Souvent et notamment dans le domaine des maladies rares, les séries de malades analysées sont de faible taille, ce qui n’empêche pas l’évaluation des séries d’être accompagnées de statistiques et de p<..... La pertinence de telles statistiques est souvent sans intérêt mais auteurs comme rédacteurs de revues médicales les souhaitent car ils y trouvent une "caution" de la qualité de leur travail. Cette fausse caution scientifique devrait disparaitre et auteurs comme rédacteurs devraient souvent se libérer de la "dictature" statistique, pseudo scientifique, et publier des résultats bruts que le lecteur sera à même d'analyser en toute conscience et logique.
Cette proposition de passer à une signification statistique à 0,005 peut être influencée par des conflits d’intérêts. Elle a déjà été proposée sous l’influence de l’industrie du tabac pour invalider les études sur le tabagisme passif.
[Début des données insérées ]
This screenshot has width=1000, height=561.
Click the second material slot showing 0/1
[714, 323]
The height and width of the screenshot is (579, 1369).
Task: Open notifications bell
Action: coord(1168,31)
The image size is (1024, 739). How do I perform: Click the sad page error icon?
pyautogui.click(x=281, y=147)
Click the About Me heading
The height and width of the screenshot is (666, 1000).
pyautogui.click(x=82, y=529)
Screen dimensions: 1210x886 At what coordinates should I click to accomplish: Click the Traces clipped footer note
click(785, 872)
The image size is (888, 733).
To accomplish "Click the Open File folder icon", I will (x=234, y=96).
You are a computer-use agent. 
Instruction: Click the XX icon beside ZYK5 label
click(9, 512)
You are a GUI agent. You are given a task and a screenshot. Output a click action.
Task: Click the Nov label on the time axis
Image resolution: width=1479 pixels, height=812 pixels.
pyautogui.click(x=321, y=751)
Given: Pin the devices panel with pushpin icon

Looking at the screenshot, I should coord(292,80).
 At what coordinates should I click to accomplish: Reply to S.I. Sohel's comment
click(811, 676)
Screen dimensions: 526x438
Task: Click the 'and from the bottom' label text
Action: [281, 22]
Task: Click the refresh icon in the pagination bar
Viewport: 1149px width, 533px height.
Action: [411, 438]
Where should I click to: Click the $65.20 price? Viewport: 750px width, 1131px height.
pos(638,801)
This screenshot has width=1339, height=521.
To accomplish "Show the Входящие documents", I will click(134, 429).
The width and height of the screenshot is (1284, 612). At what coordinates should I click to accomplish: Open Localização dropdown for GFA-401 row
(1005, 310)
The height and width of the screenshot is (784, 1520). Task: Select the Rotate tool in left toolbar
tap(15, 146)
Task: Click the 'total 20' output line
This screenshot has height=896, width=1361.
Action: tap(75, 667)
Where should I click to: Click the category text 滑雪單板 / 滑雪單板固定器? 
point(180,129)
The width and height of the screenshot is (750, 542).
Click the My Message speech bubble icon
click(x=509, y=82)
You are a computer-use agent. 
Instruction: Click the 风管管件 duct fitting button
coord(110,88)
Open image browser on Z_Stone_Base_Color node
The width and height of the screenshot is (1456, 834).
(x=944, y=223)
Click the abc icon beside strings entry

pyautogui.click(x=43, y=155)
Cf. l’expérience de Marcel Goldberg que j’avais incité à publier il y a 15 ans :
https://www.ameli.fr/fileadmin/user_upload/documents/Bonnes_pratiques.pdf
D’autre part, il serait regrettable de réfuter des différences faibles et n’accorder une validité qu’à des différences fortes. Par exemple, la naissance d’un nombre plus important de garçons que de filles est un phénomène naturel mais la différence d’effectifs est trop faible pour être statistiquement significative dans bon nombre de maternité. Si on adoptait le 0,005, ce serait la course au grand échantillon et donc à la majoration des financements d’études et donc une réduction du nombre de projets car l’enveloppe budgétaire ne suivrait pas.
N’est-il pas plus raisonnable de continuer à penser :
– qu’une innovation (à 0,05) doit être confortée par une nouvelle étude allant dans le même sens ?
– que les méta-analyse et (pour une part) les revues systématiques confortent des résultats par leur aspect multicentrique.
– qu’accorder une force d’association à la valeur de la p-value est un non sens statistique (ce qui bien sûr n’est pas le cas pour le risque relatif ou l’odds ratio).
Bonne année à tous 0,0000 % !
Georges Borgès Da Silva
Rédacteur associé de la revue Santé Publique
Cet article a déjà été plusieurs fois commenté, notamment sur le site de Andrew Gelman, lequel en parle aussi dans l’article dans Nature sur lequel vous faite un commentaire dans un autre billet.
Le problème vient de la nature même de la p-valeur et des tests d’hypothèse nulle. Changer le seuil de significativité ne supprimera pas les problèmes, cela ne fera que les déplacer, voir en créer d’autres. Il faut vraiment, le plus vite possible, se débarrasser des tests d’hypothèses nulle et a minima utiliser des méthodes bayésiennes (mais pas n’importe comment, car il est très facile en Bayésien si l’on n’y prend pas garde de mimer les erreurs des fréquentistes).
Sur un plan historique, il est intéressant de noter que Fisher, qui a inventé la p-valeur, a toujours dit qu’il ne fallait pas utiliser toujours le même seuil de significativité pour toutes les analyses statistiques. Dit autrement, son outil a été totalement dévoyé de l’usage qu’il souhaitait en faire. Prendre toujours p = 0,05 ou toujours p = 0,005 était pour lui tout aussi peu pertinent.